Drug nanocarriers offer an effective approach to reduce off-target toxicity in cancer therapy. Zeolitic imidazolate frameworks (ZIFs) are promising drug carriers due to their unique properties. In this study, we synthesized CoFe2O4@ ZIF-67 core–shell nanocomposite via co-precipitation under an ammonia atmosphere at 25 °C and loaded it with DOX at various concentrations. The CoFe2O4@ ZIF-67 nanohybrid achieved high drug loading efficiencies of 98.6% (50 ppm) and 98.2% (500 ppm), surpassing CoFe2O4 (94.1% at 500 ppm) and ZIF-67 (96.2% at 500 ppm). Drug release was evaluated in saline phosphate buffer at pH 7.4 and 5.5 at 37 °C for 168 h using a UV–Vis spectrophotometer.
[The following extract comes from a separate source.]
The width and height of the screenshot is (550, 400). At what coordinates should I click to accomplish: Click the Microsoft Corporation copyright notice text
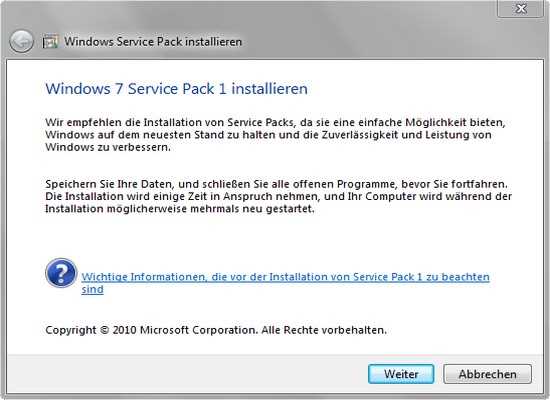click(216, 330)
At 500 ppm, release rates for CoFe2O4@ ZIF- 67@DOX were 28.4% at pH 7.4 and 36.07% at pH 5.5, compared to CoFe2O4@ DOX (39.8% at pH 7.4, 24.25% at pH 5.5) and ZIF-67@DOX (19.7% at pH 7.4, 33.4% at pH 5.5). These results highlight the CoFe2O4@ ZIF-67@DOX nanohybrid’s superior drug loading and controlled release, making it a promising candidate for targeted drug delivery. All synthesized nanostructures were identified using infrared spectroscopy (FT-IR), scanning electron microscopy (SEM), X-ray diffraction (XRD), energy-dispersive X-ray spectroscopy (EDX), BET analysis, and thermogravimetric analysis (TGA).